### Supplied text
<<<<
Gustav A. Lange, a resident of Bay Ridge, was the lightship’s master from 1910 to 1932. On September 14, 1914, while Captain Lange was on shore, a tug pulled alongside the lightship and dropped off a package of newspapers and mail intended for the Essex, a British warship. Later that day, a boat from the Essex came by and picked up the package. Although the United States would not enter the war until three years later, Britain was already involved in what later became known as World War I. When Lange reported the incident to his superiors, he was informed that such actions could be considered a breach of the nation’s neutrality and no materials should be accepted from or delivered to any foreign war vessels again.
Lightships were always especially vulnerable to weather and collisions with other ships. Entries in the log of the Ambrose Lightship usually consisted of mundane notes about weather conditions, but on February 20, 1927, Capt. Lange wrote, “Snowy NE gales with hail and snow.” The winds reached force 9 (48-56 mph), with the ship rolling wildly in the waves. “At 10:30 am, seas broke over mid-ship.” A lot of the equipment was lost overboard, and the ship broke from its mooring and started drifting in the rough seas. The captain started the engines and took the ship into the Lighthouse Depot at Staten Island. A week later, the ship returned to its post in calm seas.
Two years later, when the sunken steamer was moved to deeper waters, the lightship was removed. But mariners had grown used to its presence at the site and demanded its return, and in 1874 LV 23 was stationed there. Various other lightships were anchored there over the years, with the final one being WAL 512, which remained on station until 1963.
The replacement for WAL 512 at the Ambrose station was LV 111/WAL 533, which came from a discontinued station at Northeast End in New Jersey. The diesel-powered WAL 533, with five officers and ten crewmembers aboard, was 132 feet long and had been built in 1926.
On September 21, 1938, one of the century’s worst hurricanes hit New England, causing loss of life and damage to a number of lighthouses in the region. Ambrose Lightship was in an extremely vulnerable position. At 8 a.m. that day, the wind was blowing at force 3, and the barometer was falling rapidly. At 10 a.m., the tender Spruce delivered mail and provisions as usual, ignoring the winds that were up to force 5. The lightship’s captain ordered all equipment and boats on deck secured, and the crew went below to wait out the storm. By 2 p.m., the winds were force 9 and the barometric pressure was 28.66. When the winds reached force 11 (65-75 mph), the captain wrote in the ship’s log, “Full storm forces with heavy rains. Vessel riding storm very easily.” WAL 533 somehow managed to come out of the hurricane with no major damage.
The lightship remained on duty throughout World War II. German U-boats never bothered the ship, probably since it helped them navigate the waters in the area. However, on January 3, 1944, the nearby destroyer USS Turner was hit by two torpedoes, which in turn exploded the warship’s magazines and sank the vessel in sixty feet of water.
>>>>
[Records from a data collection]
<<<<
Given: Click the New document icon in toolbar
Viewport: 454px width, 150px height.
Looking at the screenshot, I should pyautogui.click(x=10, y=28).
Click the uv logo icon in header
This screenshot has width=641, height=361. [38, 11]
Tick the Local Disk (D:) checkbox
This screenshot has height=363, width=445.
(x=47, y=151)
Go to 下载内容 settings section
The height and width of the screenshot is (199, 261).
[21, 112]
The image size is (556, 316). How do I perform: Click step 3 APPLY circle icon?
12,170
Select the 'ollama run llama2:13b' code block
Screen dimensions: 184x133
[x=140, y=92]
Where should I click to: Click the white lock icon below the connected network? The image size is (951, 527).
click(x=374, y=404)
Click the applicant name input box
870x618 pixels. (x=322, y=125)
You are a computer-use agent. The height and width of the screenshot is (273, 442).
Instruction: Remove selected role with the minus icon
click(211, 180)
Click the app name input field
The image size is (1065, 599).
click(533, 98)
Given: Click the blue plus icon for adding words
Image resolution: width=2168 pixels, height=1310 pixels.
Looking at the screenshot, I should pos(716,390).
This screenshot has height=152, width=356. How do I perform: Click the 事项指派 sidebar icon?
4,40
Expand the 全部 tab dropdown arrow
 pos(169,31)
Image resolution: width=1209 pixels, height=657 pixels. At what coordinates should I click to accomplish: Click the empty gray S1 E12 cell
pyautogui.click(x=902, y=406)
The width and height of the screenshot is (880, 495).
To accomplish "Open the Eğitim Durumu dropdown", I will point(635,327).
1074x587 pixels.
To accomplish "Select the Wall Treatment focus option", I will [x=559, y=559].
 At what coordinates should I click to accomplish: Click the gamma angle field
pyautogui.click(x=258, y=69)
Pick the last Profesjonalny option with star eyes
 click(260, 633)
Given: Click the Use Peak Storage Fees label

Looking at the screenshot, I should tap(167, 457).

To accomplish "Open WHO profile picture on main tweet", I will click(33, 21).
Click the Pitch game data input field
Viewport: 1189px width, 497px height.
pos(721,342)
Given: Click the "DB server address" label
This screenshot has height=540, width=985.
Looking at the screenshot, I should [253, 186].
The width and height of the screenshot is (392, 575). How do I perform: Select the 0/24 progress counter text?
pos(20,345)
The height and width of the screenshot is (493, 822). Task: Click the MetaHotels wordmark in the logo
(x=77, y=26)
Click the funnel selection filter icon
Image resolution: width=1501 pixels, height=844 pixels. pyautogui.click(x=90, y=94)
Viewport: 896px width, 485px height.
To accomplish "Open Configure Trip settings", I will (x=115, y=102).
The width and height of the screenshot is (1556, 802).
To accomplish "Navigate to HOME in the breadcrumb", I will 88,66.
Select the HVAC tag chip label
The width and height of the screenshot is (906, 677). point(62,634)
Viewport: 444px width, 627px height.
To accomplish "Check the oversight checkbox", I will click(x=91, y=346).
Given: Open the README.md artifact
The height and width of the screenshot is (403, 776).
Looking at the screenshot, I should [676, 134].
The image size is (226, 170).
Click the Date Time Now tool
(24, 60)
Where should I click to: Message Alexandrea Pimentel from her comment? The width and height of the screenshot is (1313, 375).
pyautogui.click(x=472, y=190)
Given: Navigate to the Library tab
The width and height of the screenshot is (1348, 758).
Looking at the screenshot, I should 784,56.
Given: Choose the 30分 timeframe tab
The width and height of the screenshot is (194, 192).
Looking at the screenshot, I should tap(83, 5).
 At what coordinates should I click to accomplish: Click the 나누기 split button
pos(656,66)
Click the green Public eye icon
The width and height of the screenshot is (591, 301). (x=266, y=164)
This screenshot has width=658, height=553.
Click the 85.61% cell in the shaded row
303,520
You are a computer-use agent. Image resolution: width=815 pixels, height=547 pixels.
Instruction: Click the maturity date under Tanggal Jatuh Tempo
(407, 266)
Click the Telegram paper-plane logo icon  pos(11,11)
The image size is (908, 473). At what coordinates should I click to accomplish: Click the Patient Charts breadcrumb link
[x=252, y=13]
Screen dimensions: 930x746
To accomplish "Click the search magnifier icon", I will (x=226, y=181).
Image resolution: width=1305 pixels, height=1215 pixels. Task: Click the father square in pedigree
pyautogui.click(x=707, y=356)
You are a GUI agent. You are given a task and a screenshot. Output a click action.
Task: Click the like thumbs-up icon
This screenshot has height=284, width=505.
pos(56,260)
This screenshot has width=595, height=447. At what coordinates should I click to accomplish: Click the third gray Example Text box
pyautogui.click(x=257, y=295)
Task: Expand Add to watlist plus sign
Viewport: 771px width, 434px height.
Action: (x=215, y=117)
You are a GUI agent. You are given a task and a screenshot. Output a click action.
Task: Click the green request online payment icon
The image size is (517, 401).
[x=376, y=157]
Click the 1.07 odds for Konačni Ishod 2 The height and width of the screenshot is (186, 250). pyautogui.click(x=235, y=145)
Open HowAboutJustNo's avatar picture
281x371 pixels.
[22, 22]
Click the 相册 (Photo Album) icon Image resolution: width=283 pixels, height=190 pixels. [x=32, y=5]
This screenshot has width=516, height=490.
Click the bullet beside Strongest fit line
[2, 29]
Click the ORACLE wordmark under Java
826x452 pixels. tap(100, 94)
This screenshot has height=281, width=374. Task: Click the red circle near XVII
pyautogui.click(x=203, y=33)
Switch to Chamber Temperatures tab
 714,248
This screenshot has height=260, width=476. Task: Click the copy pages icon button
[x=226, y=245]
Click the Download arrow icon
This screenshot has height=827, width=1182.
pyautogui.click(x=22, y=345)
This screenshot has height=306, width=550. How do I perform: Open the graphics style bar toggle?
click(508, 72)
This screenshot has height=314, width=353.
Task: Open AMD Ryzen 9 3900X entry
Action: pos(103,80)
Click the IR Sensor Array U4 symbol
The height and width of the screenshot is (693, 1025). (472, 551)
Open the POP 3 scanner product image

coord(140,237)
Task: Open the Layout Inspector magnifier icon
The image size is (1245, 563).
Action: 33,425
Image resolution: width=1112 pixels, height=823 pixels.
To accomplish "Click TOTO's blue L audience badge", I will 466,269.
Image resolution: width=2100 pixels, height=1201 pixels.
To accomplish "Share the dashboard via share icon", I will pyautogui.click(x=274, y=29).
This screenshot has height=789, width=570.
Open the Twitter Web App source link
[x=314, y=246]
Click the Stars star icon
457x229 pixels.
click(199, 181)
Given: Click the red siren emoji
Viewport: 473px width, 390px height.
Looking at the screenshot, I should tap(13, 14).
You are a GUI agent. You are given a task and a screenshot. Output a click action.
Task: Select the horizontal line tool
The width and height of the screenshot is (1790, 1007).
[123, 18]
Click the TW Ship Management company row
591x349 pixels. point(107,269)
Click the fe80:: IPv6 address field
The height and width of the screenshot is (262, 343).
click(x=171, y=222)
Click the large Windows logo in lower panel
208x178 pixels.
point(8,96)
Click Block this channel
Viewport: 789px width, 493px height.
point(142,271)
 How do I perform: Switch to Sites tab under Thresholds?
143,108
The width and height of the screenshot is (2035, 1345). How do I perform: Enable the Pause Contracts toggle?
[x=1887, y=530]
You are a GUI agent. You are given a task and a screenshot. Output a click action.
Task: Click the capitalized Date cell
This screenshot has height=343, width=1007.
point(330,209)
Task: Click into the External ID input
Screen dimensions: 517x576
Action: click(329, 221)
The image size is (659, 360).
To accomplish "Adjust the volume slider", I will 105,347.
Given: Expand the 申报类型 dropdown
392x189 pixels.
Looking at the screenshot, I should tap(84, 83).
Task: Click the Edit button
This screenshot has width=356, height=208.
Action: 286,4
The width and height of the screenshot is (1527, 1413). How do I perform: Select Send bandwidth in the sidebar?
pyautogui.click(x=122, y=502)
>>>>
### Work to do
- A) In the Ambrose Lightship history, how long was WAL 533, and in what year was it built?
- B) Write the next paragraph of the Ambrose Lightship history, picking up after its final sentence.

### Exercise answers
- A) WAL 533 was 132 feet long and was built in 1926.

- B)
The permanent replacement at the Ambrose station was WLV 613, which was brand new at the time. It was 126 feet long, and its diesel engine had a top speed of 10.5 knots. Two 375mm electric lenses were mounted on the foremast, with a twin diaphone fog signal aft of the pilothouse. A relief lightship, serving on the station for WLV 613 in June 1960, was rammed by the freighter Green Bay at 4 a.m. one morning. The lightship received a twelve-foot gash in its starboard midsection, and the crew had just a few minutes to scramble aboard an inflatable raft and paddle away with their hands to escape the vortex caused by the sinking lightship. The vessel was a popular dive spot for many years, but a buildup of silt has degraded the site.
In 1967, a skeleton tower replaced the WLV 613. This Texas-style platform reached ninety feet above the water, and its four supporting legs were driven 190 feet into the sea bottom. Its flashing white light could be seen for twenty-four miles. Four coastguardsmen were stationed aboard the tower until it was automated in 1988.
The Coast Guard provided the following description of Ambrose Light Tower:
The new tower sites in 74 feet of water at the entrance to New York Harbor approximately 7 miles east of Sandy Hook, N.J. The superstructure is painted red with the exception of the radiobeacon antenna, which is painted according to FAA requirements. The quarters in the upper deck are painted white; below that the structure is black.
The main beacon, which has a focal plane of about 136 feet above water, operated at a high intensity of six million candlepower and at a lot intensity of 600,000 candlepower. It has a visibility of 18 miles.
In 1996, the Aegeo, a Bahamian-registered oil tanker, struck Ambrose Tower on a crystal clear night. Although the tower was not operational that evening, the captain of the tanker was found at fault. Damaged beyond repair, the tower was removed in 1999 and replaced by a three-legged tower positioned 1.5 miles from the old site where it would presumably be safe from further collisions. Such was not the case, as the 492-foot Kouros V plowed into the tower in January 2001. The ship’s owners were required to post a $3 million dollar bond to repair the tower.
The first Ambrose Lightship, WAL 512, is now docked at the South Street Seaport Museum in New York City. In January 2012, the lightship sailed over to Staten Island where it was dry docked for the first time in twenty-three years. The vessel received several layers of epoxy paint below the water line and a new coat of Signal Red paint above the water line before returning to the museum in early March.